RUBELLITE ENERGY CORP.
MANAGEMENT INFORMATION CIRCULAR


NOTICE OF ANNUAL MEETING OF SHAREHOLDERS

NOTICE IS HEREBY GIVEN that the annual meeting (the "Meeting") of the holders ("Shareholders") of common shares ("Shares") of Rubellite Energy Corp. ("Rubellite" or the "Corporation") will be held at the Calgary Petroleum Club, 319 – 5th Avenue S.W., Calgary, Alberta on May 15, 2025 at 9:00 a.m. (Calgary time) for the following purposes:

a. to receive and consider the audited consolidated financial statements of the Corporation for the year ended December 31, 2024, together with the auditor's report thereon;
b. to elect the directors of the Corporation;
c. to appoint auditors of the Corporation and to authorize the directors to fix their remuneration as such; and
d. to transact such further and other business as may properly be brought before the Meeting or any adjournment thereof.

Specific details of the matters to be put before the Meeting are set forth in the attached Management Information Circular dated March 28, 2025 (the "Information Circular"). The Information Circular also contains important information on how to vote at and participate in the Meeting. Please read the Information Circular carefully.

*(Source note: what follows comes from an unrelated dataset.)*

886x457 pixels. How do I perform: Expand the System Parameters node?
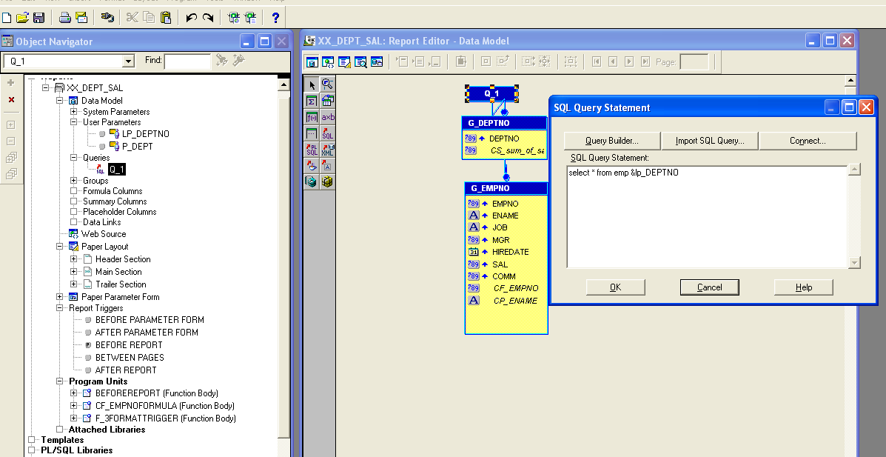click(74, 112)
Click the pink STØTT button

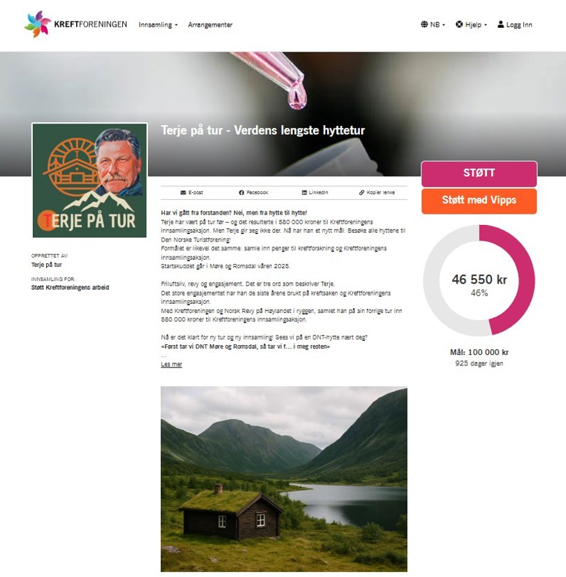(479, 174)
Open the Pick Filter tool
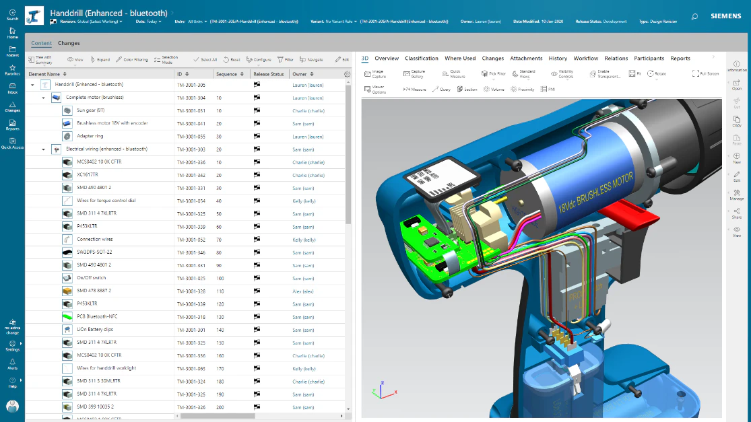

Rubellite has elected to use the notice-and-access provisions under National Instrument 54-101 and National Instrument 51-102 (the "Notice-and-Access Provisions") for this Meeting. The Notice-and-Access Provisions are a set of rules developed by the Canadian Securities Administrators that reduce the volume of materials that must be physically mailed to Shareholders by allowing Rubellite to post the Information Circular and any additional materials online. See "General Proxy Matters – Notice and Access" in the Information Circular for further information on the Notice-and-Access Provisions. Rubellite has posted the Information Circular and additional materials on its website at www.rubelliteenergy.com. A Shareholder may also use the toll-free number 1-800-811-5522 to obtain additional information about the Notice-and-Access Provisions or to receive a paper copy of the Information Circular.

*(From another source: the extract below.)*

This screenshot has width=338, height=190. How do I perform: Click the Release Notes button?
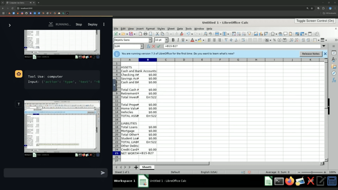click(x=311, y=53)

The record date (the "Record Date") for determination of Shareholders entitled to receive notice of and to vote at the Meeting is March 28, 2025. Shareholders of the Corporation of record as at the Record Date are entitled to receive notice of the Meeting and to vote those Shares included in the list of Shareholders entitled to vote at the Meeting prepared as at the Record Date, unless any such Shareholder transfers Shares after the Record Date and the transferee of those Shares, having produced properly endorsed certificates evidencing such Shares or having otherwise established that he or she owns such Shares, demands, not later than 10 days before the Meeting, that his or her name be included in the list of Shareholders entitled to vote at the Meeting, in which case such person shall be entitled to vote such Shares at the Meeting.

Each Share outstanding on the Record Date is entitled to one vote at the Meeting.

A Shareholder may attend the Meeting in person or may be represented by Proxy. If you are a registered Shareholder and are unable to attend the Meeting or any adjournment thereof in person, please exercise your right to vote by dating, signing and returning the accompanying form of proxy to Odyssey Trust Company ("Odyssey"), the Corporation's transfer agent. To be valid, proxy forms must be dated, completed, signed and deposited with Odyssey, (i) by mail using the enclosed return envelope or one addressed to Odyssey Trust Company, Proxy Department, 702, 67 Yonge Street, Toronto, Ontario, M5E 1J8, (ii) by hand delivery to Odyssey Trust Company, 702, 67 Yonge Street, Toronto, Ontario, M5E 1J8, (iii) by facsimile to 1-800-517-4553, or (iv) by internet by clicking "Vote" at https://vote.odysseytrust.com and following the instructions provided. You will require your 12 digit Control Number found on your proxy form. If you vote through the Internet, you may also appoint another person to be your proxyholder. Your proxy or voting instructions must be received in each case no later than 9:00 a.m. (Calgary time) on Tuesday, May 13, 2025, or, if the Meeting is adjourned, 48 hours (excluding Saturdays and holidays) before the beginning of any adjournment of the Meeting.

RUBELLITE ENERGY CORP.
MANAGEMENT INFORMATION CIRCULAR
Page 2


A replay of the Meeting will be posted as soon as practical at: www.rubelliteenergy.com along with answers to questions pertinent to the matters being considered at the Meeting and that are received in connection with the Meeting that cannot be answered due to time constraints.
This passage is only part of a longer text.